We need someone, with a smile on his or her face, who will not sugar-coat the facts, but who will work for the good of the American people, though it may cost him or her the next election.
We need someone who has faced his or her own personal crises and has emerged battered and scarred, but unbroken.
We need someone who will freely admit his or her personal mistakes and misadventures of the past, and will then move ahead.
We need a Harry Truman, who could duke it out with the “big boys,” who defended his family and his nation fiercely, who could play Chopin on the piano and who liked bourbon.
We need someone who has spent time in the private sector under the discipline of competition and markets, where wealth is truly created.
Where do we find such people? The current crop of candidates inspires little confidence.

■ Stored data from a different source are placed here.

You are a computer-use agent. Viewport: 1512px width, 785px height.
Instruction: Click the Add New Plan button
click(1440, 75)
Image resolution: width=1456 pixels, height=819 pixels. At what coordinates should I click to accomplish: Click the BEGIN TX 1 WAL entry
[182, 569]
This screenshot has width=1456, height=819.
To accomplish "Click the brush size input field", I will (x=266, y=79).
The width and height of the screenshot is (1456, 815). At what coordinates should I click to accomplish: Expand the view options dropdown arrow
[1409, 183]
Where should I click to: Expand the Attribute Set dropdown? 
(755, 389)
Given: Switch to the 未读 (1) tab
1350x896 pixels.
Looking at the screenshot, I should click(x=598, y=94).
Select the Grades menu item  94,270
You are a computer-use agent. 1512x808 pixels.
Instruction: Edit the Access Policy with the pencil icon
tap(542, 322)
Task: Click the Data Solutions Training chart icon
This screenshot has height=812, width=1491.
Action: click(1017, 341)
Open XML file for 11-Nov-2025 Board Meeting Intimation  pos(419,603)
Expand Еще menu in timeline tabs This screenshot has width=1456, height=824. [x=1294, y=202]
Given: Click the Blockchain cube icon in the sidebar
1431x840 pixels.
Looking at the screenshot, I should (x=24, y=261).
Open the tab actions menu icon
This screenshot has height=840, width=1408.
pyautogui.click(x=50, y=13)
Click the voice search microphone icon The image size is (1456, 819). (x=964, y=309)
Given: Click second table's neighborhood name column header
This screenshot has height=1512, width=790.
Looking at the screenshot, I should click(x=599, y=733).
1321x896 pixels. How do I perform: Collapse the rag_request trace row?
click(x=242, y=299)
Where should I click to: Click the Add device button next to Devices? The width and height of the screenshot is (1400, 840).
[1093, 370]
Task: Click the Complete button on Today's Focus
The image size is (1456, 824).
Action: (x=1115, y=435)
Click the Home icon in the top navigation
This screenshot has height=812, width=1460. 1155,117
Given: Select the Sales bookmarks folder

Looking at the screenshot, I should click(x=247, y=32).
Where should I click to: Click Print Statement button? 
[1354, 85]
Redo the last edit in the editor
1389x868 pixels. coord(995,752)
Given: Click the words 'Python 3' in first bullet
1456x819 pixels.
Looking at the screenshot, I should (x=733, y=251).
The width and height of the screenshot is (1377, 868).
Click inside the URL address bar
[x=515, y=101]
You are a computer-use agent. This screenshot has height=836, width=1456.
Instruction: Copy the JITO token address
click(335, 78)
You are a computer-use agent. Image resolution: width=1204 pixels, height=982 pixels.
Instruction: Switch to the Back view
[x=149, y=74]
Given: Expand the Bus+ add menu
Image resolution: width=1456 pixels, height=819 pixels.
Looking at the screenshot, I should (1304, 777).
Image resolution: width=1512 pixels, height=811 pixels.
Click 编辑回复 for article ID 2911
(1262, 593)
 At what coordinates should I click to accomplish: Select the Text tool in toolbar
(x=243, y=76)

But in some cases, such as Truman’s, an ordinary individual can be capable of extraordinary things.
The American people, in their common-sense wisdom, instinctively know a few things.
No institution, bank or company should ever be so big that its failure would cause a catastrophe to those unaffiliated with it.
No institution, corporation or labor union should ever infringe upon the freedom of choice, a quality that makes us both cantankerous and American.
Government at all levels does not create jobs or employment. At best, it is something to be tolerated and managed for the common good.
Government does not know what’s best for us. It can – and should – keep us safe from external harm, but is incapable of preventing self-inflicted wounds caused by ignorance, carelessness or plain stupidity.
Debt is something to be tolerated and used in moderation; like fire, a good friend but a bad enemy.
The history of the Great Depression and the New Deal is replete with doom and crisis, mixed with government action, both effective and not.
It’s perhaps the only economic epoch whose ending can be precisely fixed: 7.55 a.m., Hawaii Time, Dec. 7, 1941. World War II effectively ended the Great Depression.
Let’s hope such a catastrophe does not end our Great Recession. Hope for the future should always be positive.